= Qué se pide =
(A) ¿Concuerdan con el fragmento seleccionado estas afirmaciones? Contesta sí o no a cada una y cita textualmente las palabras que lo deciden. (i) El lunes, en el colegio Ahlzahir, se celebró una eucaristía. (ii) El fragmento propone buscar culpables del suceso. (iii) El lema de este año del Domund es «Corazones ardientes. Pies en camino».
(B) Reproduce al pie de la letra el fragmento seleccionado, empezando por "Juan Luis Selma" y siguiendo hasta "desde nuestra fe.".
(C) Además del Domund, ¿qué fiesta es hoy según el fragmento seleccionado?

= Fragmento seleccionado =
Juan Luis Selma
Las guerras que está sufriendo el mundo no son de religión, sino de increencia, de orgullo
Estoy muy tocado por las reacciones que he visto estos días en torno al desgraciado suceso de Álvaro Prieto. Las vigilias de oración y misas en Córdoba, los comentarios de madres y de amigos. El lunes, al llegar al colegio Ahlzahir, encontré a todos conmocionados, especialmente a los chicos de Bachillerato. Celebramos una eucaristía, rezamos y veíamos la necesidad de hacer un poco más humana esta sociedad desde nuestra fe.
Tanto dolor no puede ser en vano. Aprovechemos para estar más cerca unos de otros, para ser más humanos, mirando al Hombre perfecto: Cristo. Tengamos esperanza en la otra vida que nos espera: sin llanto ni dolor. Seamos valientes y demos la vuelta a la sociedad dando espacio a Dios, a las virtudes cristianas, a la preocupación por los demás. No se trata de buscar culpables, sino de ser mejores, para que gane el hombre, el mundo.
Hoy es la fiesta de san Juan Pablo II, además de ser el Domund: el domingo de las misiones. Momento propicio para proclamar la belleza de nuestra fe. Para encender nuestros corazones y ponernos en camino, como reza el lema de este año: Corazones ardientes. Pies en camino. Tenemos que ser un corazón con patas, vivo, encendido, en movimiento. Repartiendo esperanza y amor, como Juan Pablo II, por todos los rincones.

= Material proporcionado =
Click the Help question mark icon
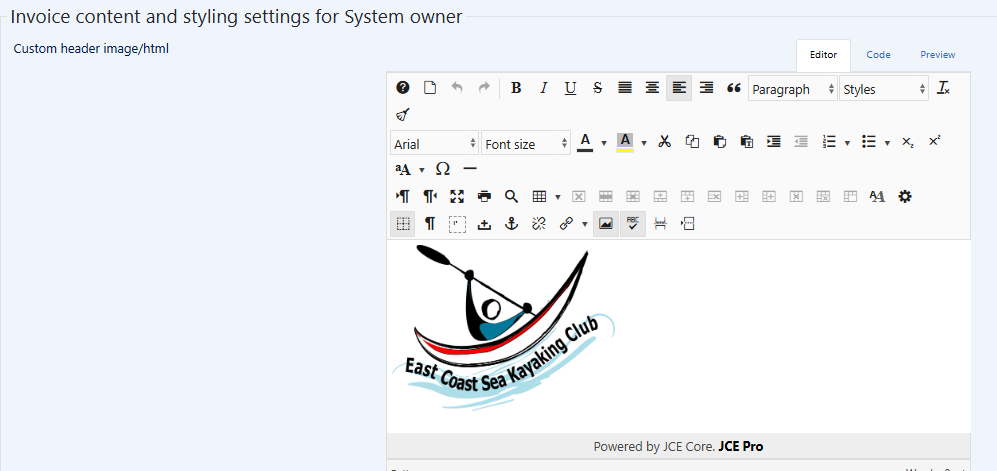997x471 pixels. (x=403, y=88)
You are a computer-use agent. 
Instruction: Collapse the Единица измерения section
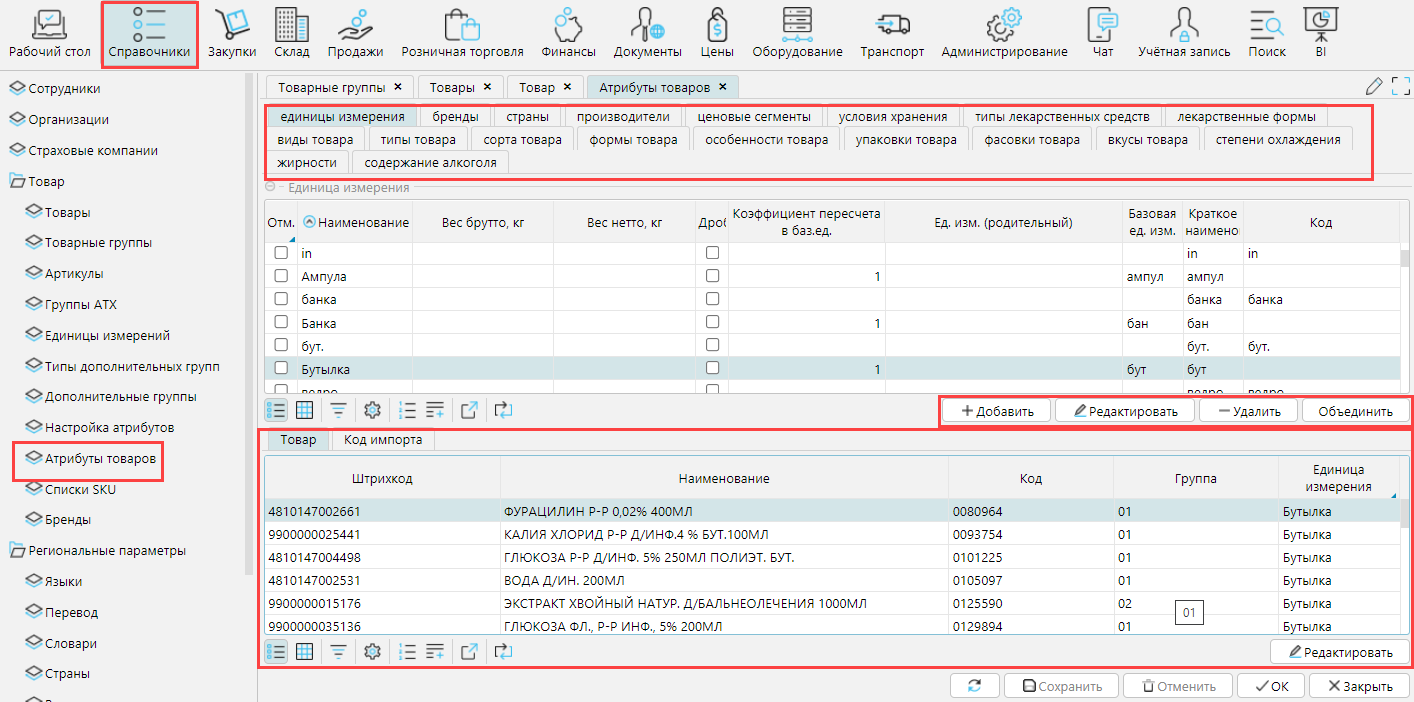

= Soluciones =
(A)
(i) Sí: «Celebramos una eucaristía».
(ii) No: «No se trata de buscar culpables, sino de ser mejores».
(iii) Sí: «como reza el lema de este año: Corazones ardientes. Pies en camino».

(B)
Juan Luis Selma
Las guerras que está sufriendo el mundo no son de religión, sino de increencia, de orgullo
Estoy muy tocado por las reacciones que he visto estos días en torno al desgraciado suceso de Álvaro Prieto. Las vigilias de oración y misas en Córdoba, los comentarios de madres y de amigos. El lunes, al llegar al colegio Ahlzahir, encontré a todos conmocionados, especialmente a los chicos de Bachillerato. Celebramos una eucaristía, rezamos y veíamos la necesidad de hacer un poco más humana esta sociedad desde nuestra fe.

(C) La fiesta de san Juan Pablo II.